What benefit, then, will that vaunted philosophy confer, whose praises we sing, and which, we are told, is to be preferred to every art and every possession? 

 

Assuredly, it will make you prefer to please yourself rather than the populace, it will make you weigh, and not merely count, men's judgments, it will make you live without fear of gods or men, it will make you either overcome evils or end them. 

 

Otherwise, if I see you applauded by popular acclamation, if your entrance upon the scene is greeted by a roar of cheering and clapping—marks of distinction meet only for actors—if the whole state, even the women and children, sing your praises, how can I help pitying you? For I know what pathway leads to such popularity. Farewell. 

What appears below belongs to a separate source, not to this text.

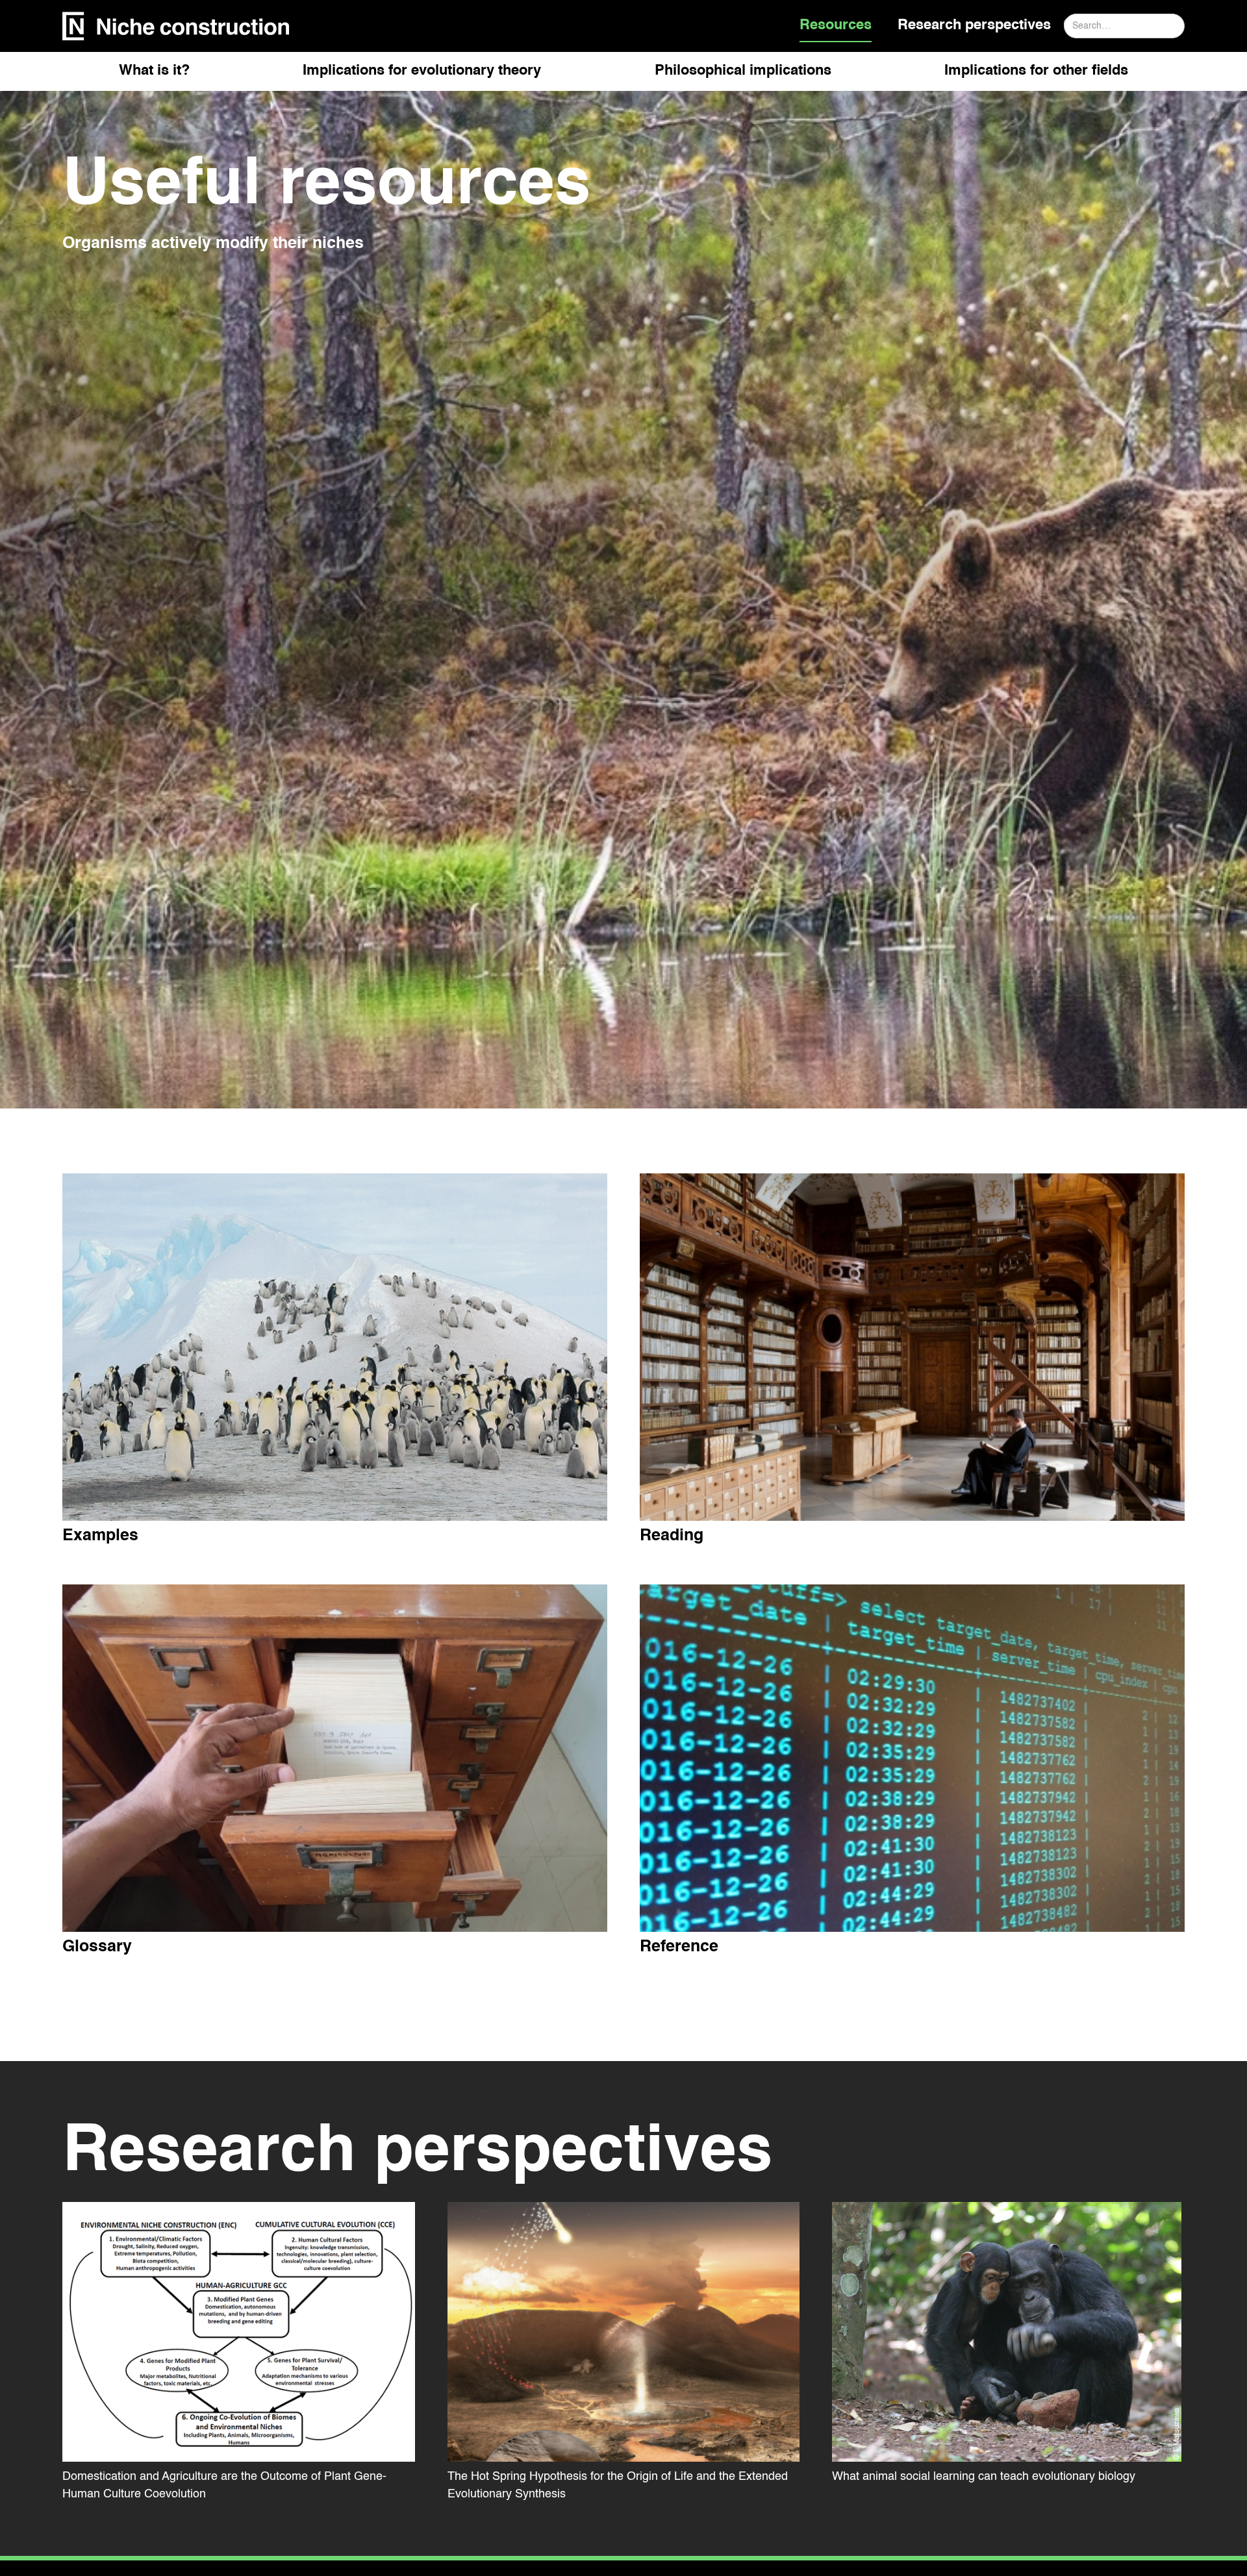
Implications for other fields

—from Seneca, Moral Letters 29 

 

I have often come across deeply philosophical folks who would never presume to call themselves philosophers, and I have rarely come across self-proclaimed scholars who pay much attention to the actual task of falling in love with the true, the good, and the beautiful. 

 

Once the illusion of a career gets in the way, as distinct from a vocation, the tendency is to confuse the style with the substance, the profits for the principles. “What will this get me?” is then the watchword, not “How should I live?” It is the same in the world of business, law, or government as it is in the world of academics. 

 

And no, I do not mean arranging the circumstances we prefer to live in comfort, but discovering the values we need to find some peace of mind. You know the difference just as well as I, so let’s not squabble as if we were trying to outdo one another—that way lies the perdition we must both desperately seek to avoid. 

 

Once it degrades into putting on a show, playing the game, or dying with the most toys, we rightly deserve pity over praise, for we have abandoned being for the sake of seeming; chicanery may momentarily fool the befuddled outsider, and for all that it never allows us the ultimate satisfaction of fooling ourselves. 

 

From the first time I read this letter, I took a special note of Seneca’s distinction between prudently weighing the opinions of others and merely counting the opinions of others. Most have advised me to follow the trail of acclaim, and a few have advised me to shun it completely, but Seneca, as he so often does, finds the middle ground. 

 

It does matter what someone else might think, though it does not matter in the sense to which we are accustomed: discern the true from the false, the right from the wrong, and then form your own judgment from what you have learned. 

 

It is in what sorts of people approve, not in the number of people who approve, and even then the endorsements are a means to the virtues, not the virtues a means to the endorsements. 

 

Having dabbled somewhat at the edges of the professional world, I do know a little bit about it. Having spent his entire life at the center of Roman politics, and still keeping a hold of his soul, Seneca knew quite a bit about it. I am inclined to heed his guidance.